岩田氏は数年前から「物流の2024年問題(以下、2024年問題)」を見据え、コンプライアンス違反の運行などを強いてくる荷主との取引を見直してきた。
筆者(坂田良平、物流ジャーナリスト)が先日、当媒体に寄稿した「いつまで荷主にナメられるのか――もはや爆発寸前、中小『運送会社』の“積年の恨み”の正体」(2024年8月3日配信)でも触れたとおり、かつて荷主にとって、運送会社は、
「すげ替えの利く存在」
だった。

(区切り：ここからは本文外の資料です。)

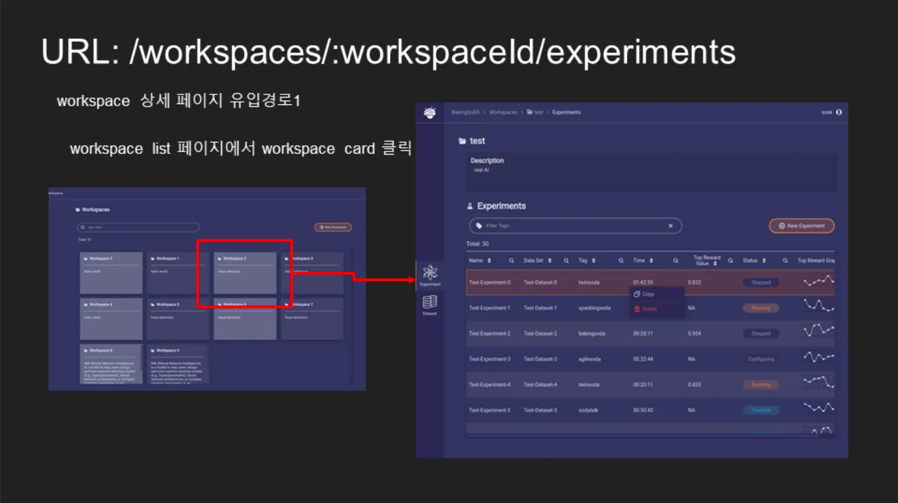Open the Workspace 2 card
Image resolution: width=898 pixels, height=503 pixels.
pyautogui.click(x=245, y=273)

例えば
・手積み手卸し
・配送先の店舗における商品の棚入れ
・積み卸し先での、フォークリフトを使ったドライバーによる自主荷役
積み卸し先の都合で、何時間も待たされることも多々ある。こうした荷主からの過剰要求に対し、運送会社が改善を求めようものならば、
「ウチの取引に文句があるの? だったらいいよ、辞めてもらって。だって、運送会社は世の中にたくさんあるんだから」
といわれ、一方的に取引を切られてしまうのが、これまでの運送会社であった。1990年代に行われた物流2法改正による規制緩和によって、運送会社の数が1.5倍まで増加し、運送会社間の過当競争が起きてしまった結果である。
運送会社は、荷主から取引を切られることを恐れ、
・運賃の安い仕事
・長時間労働やドライバーの身体に負荷の掛かる仕事
であっても、断る勇気を持てなかった。会社と、そして何よりもドライバーを始めとする
「従業員の雇用」
を守るためには、泥水をすする覚悟も必要だったのである。だが2024年問題によるドライバーにおける残業の上限規制や、コンプライアンスの強化(改善基準告示の改定)が2024年4月1日より実施された。
「荷主にいわれるがままにブラックな経営を続けていれば、今度はウチ(運送会社側)が罰せられる……」
健全な考え方を持つ運送会社経営者は、取引解消を覚悟して、荷主に改善を要求し始めたのだ。